== Input for this task ==

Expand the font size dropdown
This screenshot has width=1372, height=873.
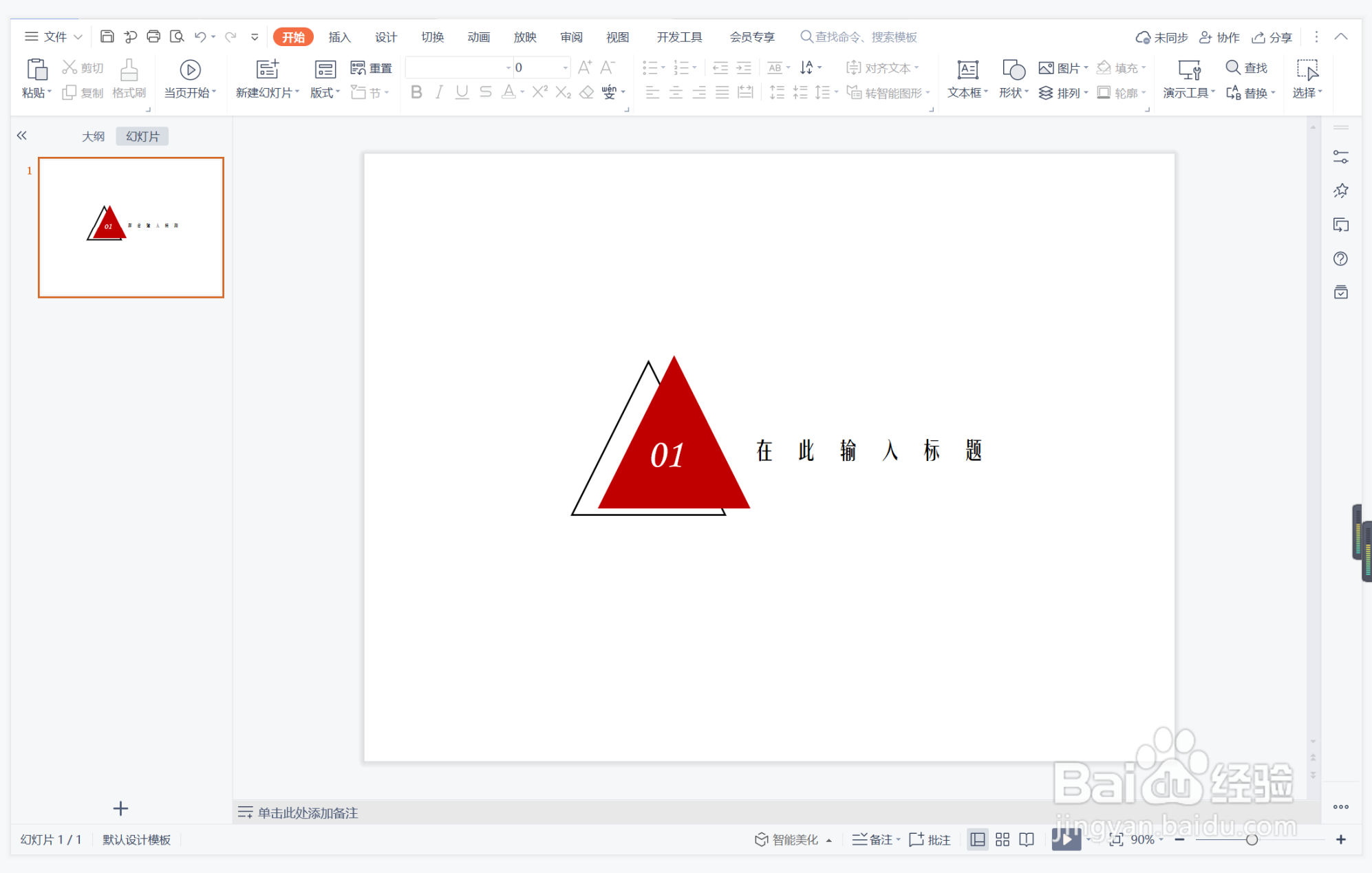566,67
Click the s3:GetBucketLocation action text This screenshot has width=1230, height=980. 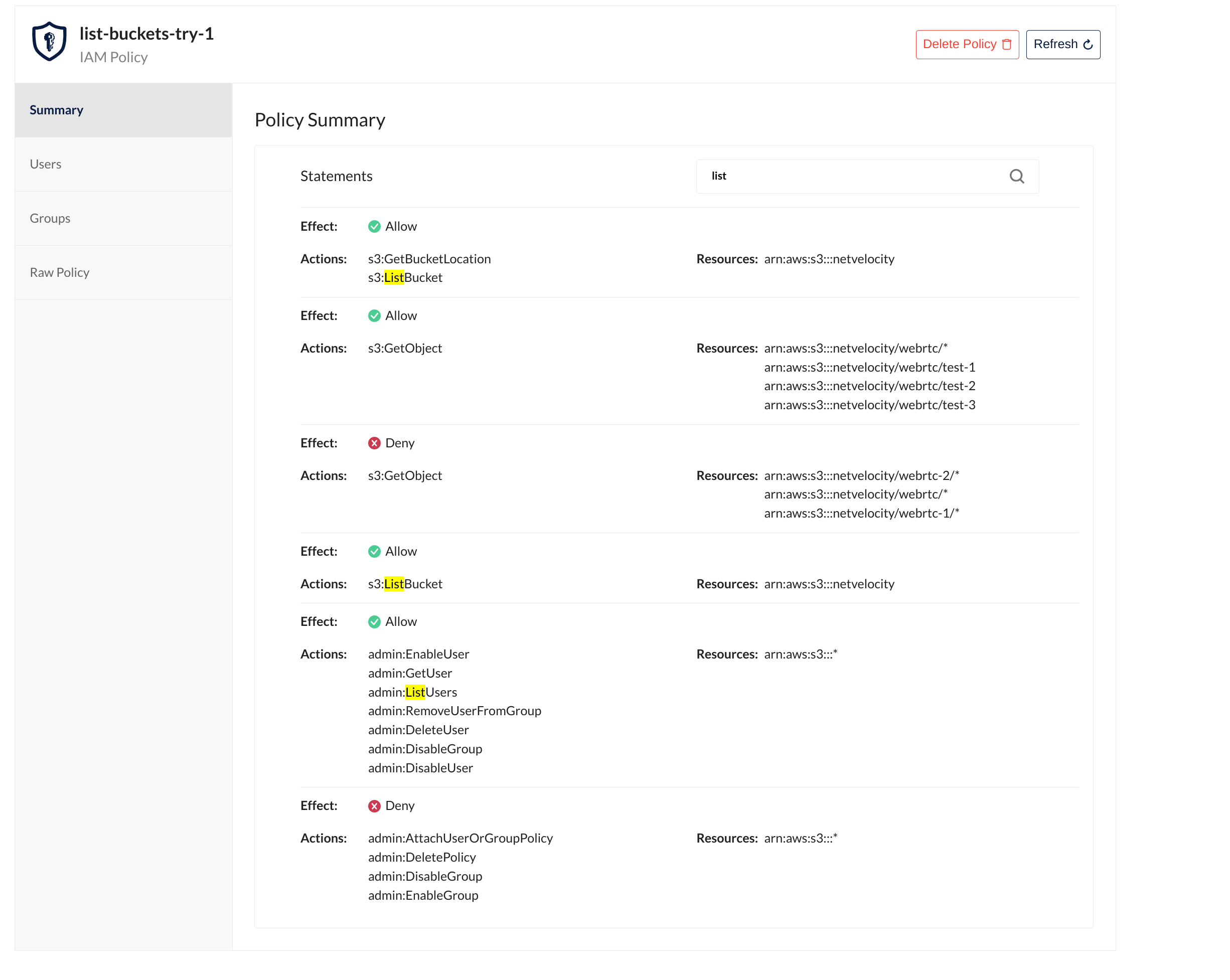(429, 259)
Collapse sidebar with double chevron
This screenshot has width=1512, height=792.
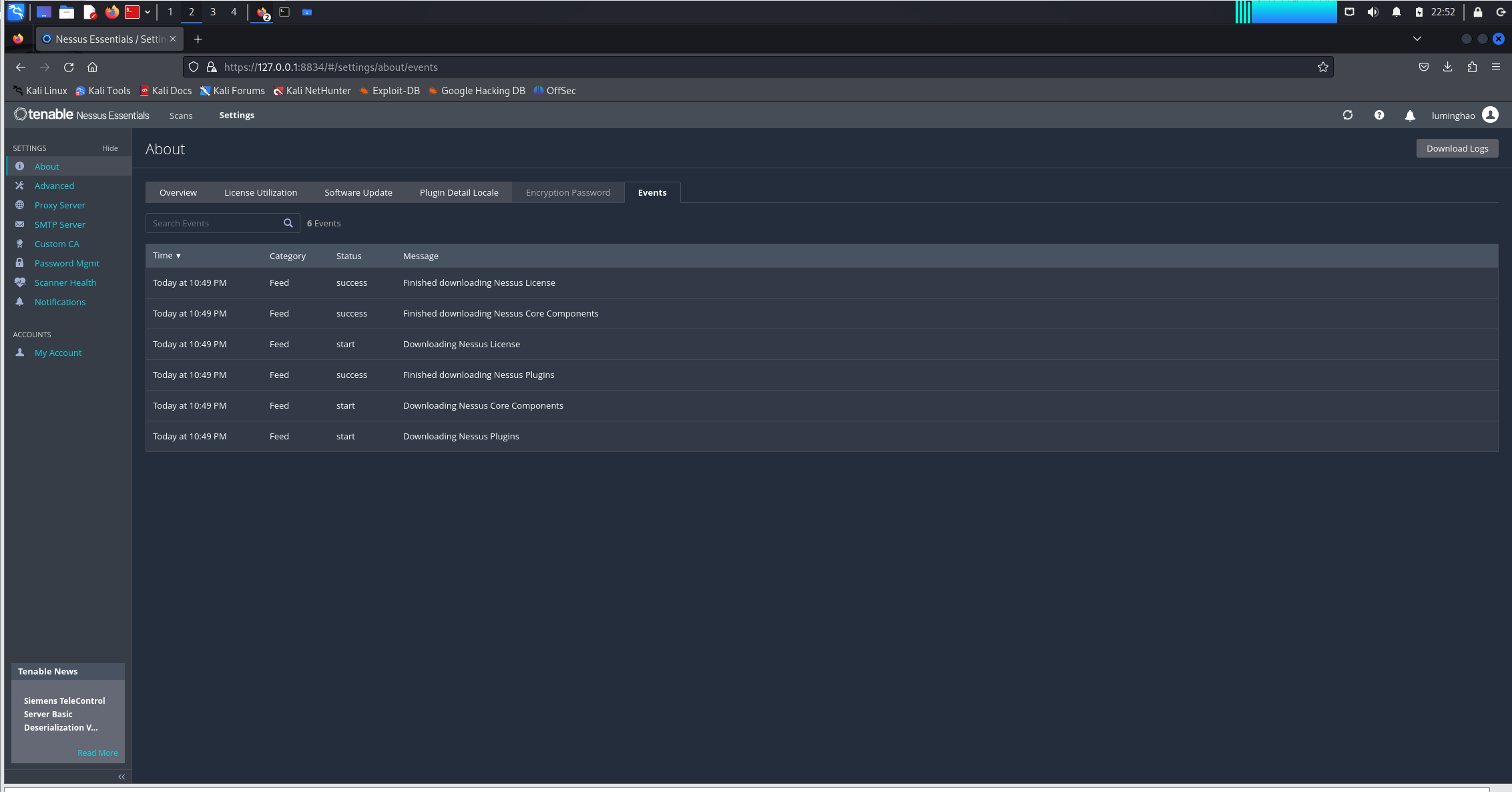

===

- **Task directions**: Which lines run from the one that holds "Collapse sidebar with double chevron" to the final line of the records above? Return them exactly, and skip the pictures.

- **Answer space**:
Collapse sidebar with double chevron
This screenshot has width=1512, height=792.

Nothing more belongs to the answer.